<<<<

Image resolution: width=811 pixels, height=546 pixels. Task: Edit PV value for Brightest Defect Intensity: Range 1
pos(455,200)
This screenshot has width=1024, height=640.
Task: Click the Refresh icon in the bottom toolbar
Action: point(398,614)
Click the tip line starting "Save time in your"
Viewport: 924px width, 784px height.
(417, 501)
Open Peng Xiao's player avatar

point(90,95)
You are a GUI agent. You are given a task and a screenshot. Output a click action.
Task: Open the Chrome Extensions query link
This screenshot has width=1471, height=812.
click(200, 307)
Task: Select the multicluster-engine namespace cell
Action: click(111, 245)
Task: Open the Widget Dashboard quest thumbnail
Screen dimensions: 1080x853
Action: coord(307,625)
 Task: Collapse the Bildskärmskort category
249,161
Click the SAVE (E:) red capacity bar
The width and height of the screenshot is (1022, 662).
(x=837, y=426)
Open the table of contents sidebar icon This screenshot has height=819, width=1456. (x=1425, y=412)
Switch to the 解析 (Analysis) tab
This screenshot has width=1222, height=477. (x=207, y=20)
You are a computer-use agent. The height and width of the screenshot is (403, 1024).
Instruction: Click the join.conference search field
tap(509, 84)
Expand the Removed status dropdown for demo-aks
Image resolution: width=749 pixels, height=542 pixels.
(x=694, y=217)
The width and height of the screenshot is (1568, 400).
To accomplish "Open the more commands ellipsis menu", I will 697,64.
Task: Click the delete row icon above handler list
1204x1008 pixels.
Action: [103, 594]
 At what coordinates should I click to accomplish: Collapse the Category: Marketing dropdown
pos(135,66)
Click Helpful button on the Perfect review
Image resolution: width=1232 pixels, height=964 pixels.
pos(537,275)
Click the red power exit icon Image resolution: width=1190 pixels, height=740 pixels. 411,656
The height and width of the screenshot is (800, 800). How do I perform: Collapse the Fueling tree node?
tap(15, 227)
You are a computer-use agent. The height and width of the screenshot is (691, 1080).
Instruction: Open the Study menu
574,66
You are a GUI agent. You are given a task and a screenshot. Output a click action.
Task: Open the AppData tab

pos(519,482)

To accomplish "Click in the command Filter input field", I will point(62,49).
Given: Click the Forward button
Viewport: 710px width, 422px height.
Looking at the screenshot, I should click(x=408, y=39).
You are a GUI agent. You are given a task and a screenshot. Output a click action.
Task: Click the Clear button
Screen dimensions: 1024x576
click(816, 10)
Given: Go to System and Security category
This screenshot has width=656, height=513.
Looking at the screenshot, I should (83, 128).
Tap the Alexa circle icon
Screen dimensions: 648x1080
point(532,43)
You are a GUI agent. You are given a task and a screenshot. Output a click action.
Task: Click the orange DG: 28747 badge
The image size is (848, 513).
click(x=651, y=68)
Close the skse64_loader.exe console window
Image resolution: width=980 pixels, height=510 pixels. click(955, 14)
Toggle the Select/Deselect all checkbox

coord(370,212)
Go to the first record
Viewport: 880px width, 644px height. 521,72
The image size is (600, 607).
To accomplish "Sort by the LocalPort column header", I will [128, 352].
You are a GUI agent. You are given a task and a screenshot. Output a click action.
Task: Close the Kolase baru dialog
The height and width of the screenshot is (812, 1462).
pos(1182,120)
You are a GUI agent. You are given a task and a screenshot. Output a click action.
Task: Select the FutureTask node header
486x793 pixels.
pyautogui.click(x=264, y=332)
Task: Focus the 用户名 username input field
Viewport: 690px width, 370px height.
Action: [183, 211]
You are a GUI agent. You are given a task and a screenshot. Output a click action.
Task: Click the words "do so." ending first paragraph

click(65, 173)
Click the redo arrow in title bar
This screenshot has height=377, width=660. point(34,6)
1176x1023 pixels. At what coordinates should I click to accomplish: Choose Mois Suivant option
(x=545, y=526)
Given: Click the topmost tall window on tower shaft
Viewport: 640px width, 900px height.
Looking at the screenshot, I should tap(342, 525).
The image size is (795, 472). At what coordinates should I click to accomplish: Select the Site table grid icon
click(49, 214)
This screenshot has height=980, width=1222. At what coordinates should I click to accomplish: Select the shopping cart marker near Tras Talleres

>>>>

▶ Problem to solve
Every record here must be output exactly, word for word.

▶ Written answer
Image resolution: width=811 pixels, height=546 pixels. Task: Edit PV value for Brightest Defect Intensity: Range 1
pos(455,200)
This screenshot has width=1024, height=640.
Task: Click the Refresh icon in the bottom toolbar
Action: point(398,614)
Click the tip line starting "Save time in your"
Viewport: 924px width, 784px height.
(417, 501)
Open Peng Xiao's player avatar

point(90,95)
You are a GUI agent. You are given a task and a screenshot. Output a click action.
Task: Open the Chrome Extensions query link
This screenshot has width=1471, height=812.
click(200, 307)
Task: Select the multicluster-engine namespace cell
Action: click(111, 245)
Task: Open the Widget Dashboard quest thumbnail
Screen dimensions: 1080x853
Action: coord(307,625)
 Task: Collapse the Bildskärmskort category
249,161
Click the SAVE (E:) red capacity bar
The width and height of the screenshot is (1022, 662).
(x=837, y=426)
Open the table of contents sidebar icon This screenshot has height=819, width=1456. (x=1425, y=412)
Switch to the 解析 (Analysis) tab
This screenshot has width=1222, height=477. (x=207, y=20)
You are a computer-use agent. The height and width of the screenshot is (403, 1024).
Instruction: Click the join.conference search field
tap(509, 84)
Expand the Removed status dropdown for demo-aks
Image resolution: width=749 pixels, height=542 pixels.
(x=694, y=217)
The width and height of the screenshot is (1568, 400).
To accomplish "Open the more commands ellipsis menu", I will 697,64.
Task: Click the delete row icon above handler list
1204x1008 pixels.
Action: [103, 594]
 At what coordinates should I click to accomplish: Collapse the Category: Marketing dropdown
pos(135,66)
Click Helpful button on the Perfect review
Image resolution: width=1232 pixels, height=964 pixels.
pos(537,275)
Click the red power exit icon Image resolution: width=1190 pixels, height=740 pixels. 411,656
The height and width of the screenshot is (800, 800). How do I perform: Collapse the Fueling tree node?
tap(15, 227)
You are a computer-use agent. The height and width of the screenshot is (691, 1080).
Instruction: Open the Study menu
574,66
You are a GUI agent. You are given a task and a screenshot. Output a click action.
Task: Open the AppData tab

pos(519,482)

To accomplish "Click in the command Filter input field", I will point(62,49).
Given: Click the Forward button
Viewport: 710px width, 422px height.
Looking at the screenshot, I should click(x=408, y=39).
You are a GUI agent. You are given a task and a screenshot. Output a click action.
Task: Click the Clear button
Screen dimensions: 1024x576
click(816, 10)
Given: Go to System and Security category
This screenshot has width=656, height=513.
Looking at the screenshot, I should (83, 128).
Tap the Alexa circle icon
Screen dimensions: 648x1080
point(532,43)
You are a GUI agent. You are given a task and a screenshot. Output a click action.
Task: Click the orange DG: 28747 badge
The image size is (848, 513).
click(x=651, y=68)
Close the skse64_loader.exe console window
Image resolution: width=980 pixels, height=510 pixels. click(955, 14)
Toggle the Select/Deselect all checkbox

coord(370,212)
Go to the first record
Viewport: 880px width, 644px height. 521,72
The image size is (600, 607).
To accomplish "Sort by the LocalPort column header", I will [128, 352].
You are a GUI agent. You are given a task and a screenshot. Output a click action.
Task: Close the Kolase baru dialog
The height and width of the screenshot is (812, 1462).
pos(1182,120)
You are a GUI agent. You are given a task and a screenshot. Output a click action.
Task: Select the FutureTask node header
486x793 pixels.
pyautogui.click(x=264, y=332)
Task: Focus the 用户名 username input field
Viewport: 690px width, 370px height.
Action: [183, 211]
You are a GUI agent. You are given a task and a screenshot. Output a click action.
Task: Click the words "do so." ending first paragraph

click(65, 173)
Click the redo arrow in title bar
This screenshot has height=377, width=660. point(34,6)
1176x1023 pixels. At what coordinates should I click to accomplish: Choose Mois Suivant option
(x=545, y=526)
Given: Click the topmost tall window on tower shaft
Viewport: 640px width, 900px height.
Looking at the screenshot, I should tap(342, 525).
The image size is (795, 472). At what coordinates should I click to accomplish: Select the Site table grid icon
click(49, 214)
This screenshot has height=980, width=1222. At what coordinates should I click to accomplish: Select the shopping cart marker near Tras Talleres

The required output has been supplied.